Operation Welcome Home

Operation Welcome Home received a $13,500 donation Tuesday from the East Fairmont High School Class of 1969. Pictured behind the oversized check are, from left, Tyler Lane, program manager for the organization; class members Linda Bond, Beverly Bunner and Butch Getz; and Brett Simpson, CEO of the organization.

PLEASANT VALLEY — When Air Force veteran Paul Smith lost his job four years ago, like many people, he wasn’t thrilled at having to launch a new job search.

When he began looking, he spotted a job opening at WVU Medicine but wasn’t quite sure how to get his foot in the door. He submitted his resume and application, and then reached out to Brett Simpson, CEO of Operation Welcome Home, whom he had never met before. The organization provides employment resources for veterans.

Smith, who lives in Morgantown, said he and Simpson “immediately hit it off.”

Simpson told Smith that he had a point of contact at WVU Medicine in the human resources department, so Simpson made a call on behalf of Smith, a 20-year military veteran who served three tours in Iraq.

Within a day or so, a human resources representative called Smith in for an interview.

“And after that, it was kind of on me,” Smith said. “But they helped get my foot in the door.”

He went through more interviewing, and then got the job as a contract agent where he negotiates support services and purchased services contracts.

“It’s been four years now, I’ve had the job for four years,” he said.

Smith said he loves the Morgantown-based Operation Welcome Home for what’s it done for him and his family. The nonprofit also found some volunteer work for his son when he was in high school.

On Tuesday, Smith shared his story with members of the community and members of the East Fairmont High Class of 1969 at the Copperhouse Grill.

Class members presented Simpson with a check for $13,500, money the class raised Aug. 9 with its fundraiser dance “Hold Back the Night” held at Fairmont State University.

Simpson said the donation from the Class of 1969 will be used for “putting veterans back to full-time employment” and “providing them with the resources they may not otherwise know about” through such events as an annual resource fair and job fairs.

He said one of the organization’s biggest expense is the cost of renting the a venue.

“We do have a physical facility, but it’s not big enough to facilitate bringing a whole large group of veterans, so we look for grants and donations and things along those lines,” he said. “This is going to have a tremendous impact on our ability to get venues and provide top-notch support to our veterans.”

Simpson said Operation Welcome Home has put 485 veterans back to full-time employment and provided general help to thousands of veterans since its inception on May 22, 2012.

“So, the numbers that we’ve been able to do, we’re pretty proud of,” he said.

He said Operation Welcome Home “couldn’t be more ecstatic and appreciative” of the donation from the Class of 1969.

Butch Getz, of Fairmont, one of three of the class members who served in the Vietnam War and took part in the fundraiser, was glad to help Operation Welcome Home. The other two class members who served in Vietnam and helped out with the fundraiser were Ray Neer and Randy Sheets.

Getz, who served in Vietnam from 1969-70 in the U.S. Army in the First Infantry Division in Quang Tri Province, was on the class committee when a decision was being made on which nonprofit organization to help with a donation.
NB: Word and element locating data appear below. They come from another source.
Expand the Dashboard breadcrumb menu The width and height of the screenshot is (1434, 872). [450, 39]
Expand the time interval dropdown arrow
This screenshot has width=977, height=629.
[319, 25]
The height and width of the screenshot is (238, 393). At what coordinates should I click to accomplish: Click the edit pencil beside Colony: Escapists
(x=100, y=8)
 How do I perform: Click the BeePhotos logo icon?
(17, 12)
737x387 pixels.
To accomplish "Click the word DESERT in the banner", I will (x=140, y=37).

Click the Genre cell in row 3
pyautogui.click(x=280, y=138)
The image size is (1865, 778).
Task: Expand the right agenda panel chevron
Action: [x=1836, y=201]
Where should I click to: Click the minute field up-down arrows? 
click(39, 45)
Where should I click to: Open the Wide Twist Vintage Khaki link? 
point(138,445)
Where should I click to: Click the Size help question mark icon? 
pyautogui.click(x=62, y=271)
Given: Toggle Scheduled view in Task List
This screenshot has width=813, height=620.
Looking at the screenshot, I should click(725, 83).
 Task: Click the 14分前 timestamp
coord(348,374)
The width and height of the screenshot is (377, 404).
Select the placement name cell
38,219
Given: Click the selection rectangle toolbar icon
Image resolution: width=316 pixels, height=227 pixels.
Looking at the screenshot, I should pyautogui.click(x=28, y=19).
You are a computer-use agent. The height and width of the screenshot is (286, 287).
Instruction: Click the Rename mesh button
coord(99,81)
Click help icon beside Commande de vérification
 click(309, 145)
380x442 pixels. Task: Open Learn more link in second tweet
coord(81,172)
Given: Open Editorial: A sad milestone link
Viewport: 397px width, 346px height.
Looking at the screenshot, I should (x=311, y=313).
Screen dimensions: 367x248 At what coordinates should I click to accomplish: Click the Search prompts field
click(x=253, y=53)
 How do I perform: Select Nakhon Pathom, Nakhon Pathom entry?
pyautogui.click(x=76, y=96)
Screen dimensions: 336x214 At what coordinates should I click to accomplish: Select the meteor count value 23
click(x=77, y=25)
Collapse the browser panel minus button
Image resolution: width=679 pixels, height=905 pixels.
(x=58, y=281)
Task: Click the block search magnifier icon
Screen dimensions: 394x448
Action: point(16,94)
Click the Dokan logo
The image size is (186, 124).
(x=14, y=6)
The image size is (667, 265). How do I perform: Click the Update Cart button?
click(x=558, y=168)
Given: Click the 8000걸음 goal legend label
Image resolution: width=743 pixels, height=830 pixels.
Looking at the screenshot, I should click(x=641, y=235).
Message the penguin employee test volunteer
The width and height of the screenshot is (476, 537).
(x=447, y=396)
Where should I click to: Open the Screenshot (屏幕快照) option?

“But the name ‘Operation Welcome Home’ struck a chord with me for obvious reasons,” he said. “The Vietnam veterans had no welcome home and it was just that era where there was so much turmoil and anti-war (opposition). Whether that war was just or unjust, it shouldn’t have affected people that sacrificed their lives, but nevertheless, it did. That’s what made me get on board, and I really thought it would be some therapy.”

Getz said the footage of veterans being welcomed home today that is seen on television and the internet is “a constant reminder” to him of the opposite experience that he and the Vietnam veterans went through when they came home from the war.

“I thought maybe this is what I need, therapy, helping other vets,” he said.